Tenir ce médicament hors de la vue et de la portée des enfants.

N’utilisez pas ce médicament après la date de péremption indiquée sur la boîte et la plaquette après EXP. La date de péremption fait référence au dernier jour de ce mois.

A conserver dans l'emballage extérieur d'origine, à l'abri de l'humidité.

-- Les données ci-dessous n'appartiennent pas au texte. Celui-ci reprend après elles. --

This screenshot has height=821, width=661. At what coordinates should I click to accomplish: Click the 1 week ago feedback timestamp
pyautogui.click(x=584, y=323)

Ne jetez aucun médicament au tout-à-l’égout ni avec les ordures ménagères. Demandez à votre pharmacien d’éliminer les médicaments que vous n’utilisez plus. Ces mesures contribueront à protéger l’environnement.

Ce que contient PRAVASTATINE SANDOZ 20 mg, comprimé sécable  

· La substance active est : la pravastatine sodique.

Chaque comprimé contient 20 mg de pravastatine sodique.

· Les autres composants sont :

Silice colloïdale anhydre, lactose monohydraté, povidone K25, laurylsulfate de sodium, croscarmellose sodique, cellulose microcristalline, stéarate de magnésium, phosphate disodique anhydre, oxyde de fer brun (E172).

Qu’est-ce que PRAVASTATINE SANDOZ 20 mg, comprimé sécable et contenu de l’emballage extérieur  

Ce médicament se présente sous forme de comprimés marron clair, tachetés, ovales, avec une barre de cassure sur les deux faces et la gravure « P20 » sur une face.

Ce médicament est disponible en boîtes de 1, 7, 10, 14, 20, 21, 28, 30, 50, 60, 90, 98, 100, 100x1 comprimés sécables.

Toutes les présentations peuvent ne pas être commercialisées.

Titulaire de l’autorisation de mise sur le marché  

SANDOZ

49 AVENUE GEORGES POMPIDOU

92300 LEVALLOIS-PERRET

Exploitant de l’autorisation de mise sur le marché  

SANDOZ

49 AVENUE GEORGES POMPIDOU

92300 LEVALLOIS-PERRET

Fabricant  

LEK PHARMACEUTICALS D.D.

VEROVSKOVA 57

1526 LJUBLJANA

SLOVENIE

ou

SALUTAS PHARMA GMBH

OTTO-VON-GUERICKE-ALLEE 1

39179 BARLEBEN

ALLEMAGNE

ou

LEK S.A.

UL. DOMANIEWSKA 50C

02-672 VARSOVIE

POLOGNE

ou

Lek Pharmaceuticals d.d.

Trimlini 2D

9220 Lendava

SloveniE

Noms du médicament dans les Etats membres de l'Espace Economique Européen  

Ce médicament est autorisé dans les Etats membres de l'Espace Economique Européen sous les noms suivants : Conformément à la réglementation en vigueur.

[À compléter ultérieurement par le titulaire]

La dernière date à laquelle cette notice a été révisée est :  

[à compléter ultérieurement par le titulaire]

{MM/AAAA} {mois AAAA}.

Autres  

Des informations détaillées sur ce médicament sont disponibles sur le site Internet de l’ANSM (France).